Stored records
________

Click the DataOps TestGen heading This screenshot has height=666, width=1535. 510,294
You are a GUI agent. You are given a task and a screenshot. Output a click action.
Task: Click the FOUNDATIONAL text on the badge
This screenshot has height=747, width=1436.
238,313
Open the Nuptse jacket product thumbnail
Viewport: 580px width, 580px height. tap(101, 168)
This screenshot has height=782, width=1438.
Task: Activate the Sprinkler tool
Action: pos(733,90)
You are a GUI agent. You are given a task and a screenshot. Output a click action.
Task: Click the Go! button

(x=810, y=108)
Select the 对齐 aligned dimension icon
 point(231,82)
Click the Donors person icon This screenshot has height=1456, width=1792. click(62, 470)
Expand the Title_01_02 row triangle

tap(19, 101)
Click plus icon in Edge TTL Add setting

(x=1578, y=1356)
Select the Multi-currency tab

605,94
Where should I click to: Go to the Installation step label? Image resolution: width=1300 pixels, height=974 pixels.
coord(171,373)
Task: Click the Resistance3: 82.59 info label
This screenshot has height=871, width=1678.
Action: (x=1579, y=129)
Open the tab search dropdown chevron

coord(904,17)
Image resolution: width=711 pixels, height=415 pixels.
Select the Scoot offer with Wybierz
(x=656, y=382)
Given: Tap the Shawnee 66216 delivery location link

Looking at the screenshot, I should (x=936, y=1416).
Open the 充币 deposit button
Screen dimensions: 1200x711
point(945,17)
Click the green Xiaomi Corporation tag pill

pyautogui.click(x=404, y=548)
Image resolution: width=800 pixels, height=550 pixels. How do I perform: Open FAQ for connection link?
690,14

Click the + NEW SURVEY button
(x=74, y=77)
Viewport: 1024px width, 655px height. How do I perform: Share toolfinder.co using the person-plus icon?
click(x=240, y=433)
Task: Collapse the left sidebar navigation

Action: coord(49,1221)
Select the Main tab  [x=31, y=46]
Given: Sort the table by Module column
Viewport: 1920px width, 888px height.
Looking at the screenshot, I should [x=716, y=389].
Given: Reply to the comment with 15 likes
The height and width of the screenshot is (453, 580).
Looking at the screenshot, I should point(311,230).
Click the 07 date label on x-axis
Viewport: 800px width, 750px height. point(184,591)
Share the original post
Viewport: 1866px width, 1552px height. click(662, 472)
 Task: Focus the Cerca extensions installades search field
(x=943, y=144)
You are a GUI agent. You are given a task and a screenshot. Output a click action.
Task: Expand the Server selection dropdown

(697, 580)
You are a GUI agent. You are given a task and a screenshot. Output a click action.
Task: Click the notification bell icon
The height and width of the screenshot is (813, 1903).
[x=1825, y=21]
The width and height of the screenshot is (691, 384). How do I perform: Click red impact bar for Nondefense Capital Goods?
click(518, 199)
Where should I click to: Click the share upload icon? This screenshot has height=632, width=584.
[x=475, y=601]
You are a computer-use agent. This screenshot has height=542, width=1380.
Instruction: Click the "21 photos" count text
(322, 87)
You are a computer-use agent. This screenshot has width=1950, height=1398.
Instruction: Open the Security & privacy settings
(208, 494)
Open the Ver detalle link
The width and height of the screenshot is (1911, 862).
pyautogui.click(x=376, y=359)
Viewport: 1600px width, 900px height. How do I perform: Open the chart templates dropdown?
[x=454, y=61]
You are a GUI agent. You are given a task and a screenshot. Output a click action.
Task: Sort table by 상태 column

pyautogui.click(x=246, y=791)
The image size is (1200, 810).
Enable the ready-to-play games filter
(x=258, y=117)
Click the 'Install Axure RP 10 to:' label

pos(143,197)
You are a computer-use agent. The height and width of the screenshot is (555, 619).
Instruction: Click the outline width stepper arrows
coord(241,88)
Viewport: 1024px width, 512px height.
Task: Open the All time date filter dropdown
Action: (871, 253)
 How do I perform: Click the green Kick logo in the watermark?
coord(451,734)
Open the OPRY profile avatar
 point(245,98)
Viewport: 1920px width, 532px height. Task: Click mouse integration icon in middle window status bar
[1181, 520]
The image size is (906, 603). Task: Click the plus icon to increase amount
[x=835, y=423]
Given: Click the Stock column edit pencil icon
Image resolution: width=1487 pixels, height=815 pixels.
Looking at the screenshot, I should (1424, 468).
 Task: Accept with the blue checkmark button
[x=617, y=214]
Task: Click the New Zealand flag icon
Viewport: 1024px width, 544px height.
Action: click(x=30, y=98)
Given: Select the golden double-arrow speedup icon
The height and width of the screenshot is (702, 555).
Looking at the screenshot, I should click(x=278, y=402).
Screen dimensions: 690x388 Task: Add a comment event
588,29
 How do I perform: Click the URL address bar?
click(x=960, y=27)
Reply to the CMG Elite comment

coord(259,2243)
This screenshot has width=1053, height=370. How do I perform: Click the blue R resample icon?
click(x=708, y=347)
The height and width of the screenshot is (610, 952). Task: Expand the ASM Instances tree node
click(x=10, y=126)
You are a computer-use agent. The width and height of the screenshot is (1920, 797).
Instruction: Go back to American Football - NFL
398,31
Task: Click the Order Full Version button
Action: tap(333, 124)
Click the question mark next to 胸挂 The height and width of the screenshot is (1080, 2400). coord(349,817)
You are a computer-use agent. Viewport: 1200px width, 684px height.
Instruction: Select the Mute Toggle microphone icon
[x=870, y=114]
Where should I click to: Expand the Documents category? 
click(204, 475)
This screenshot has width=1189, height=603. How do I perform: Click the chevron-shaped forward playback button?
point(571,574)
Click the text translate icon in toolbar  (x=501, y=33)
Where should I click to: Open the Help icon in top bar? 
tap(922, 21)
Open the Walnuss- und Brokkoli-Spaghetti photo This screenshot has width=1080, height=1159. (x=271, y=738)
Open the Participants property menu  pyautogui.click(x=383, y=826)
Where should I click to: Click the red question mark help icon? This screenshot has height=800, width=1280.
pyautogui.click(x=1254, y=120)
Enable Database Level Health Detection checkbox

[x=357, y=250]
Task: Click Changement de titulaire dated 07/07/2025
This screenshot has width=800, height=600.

________

Going through the entries above, show each line that contains "computer".

# Answer to the problem
You are a computer-use agent. This screenshot has height=542, width=1380.
You are a computer-use agent. This screenshot has width=1950, height=1398.
You are a computer-use agent. The height and width of the screenshot is (555, 619).
You are a computer-use agent. The width and height of the screenshot is (1920, 797).
You are a computer-use agent. Viewport: 1200px width, 684px height.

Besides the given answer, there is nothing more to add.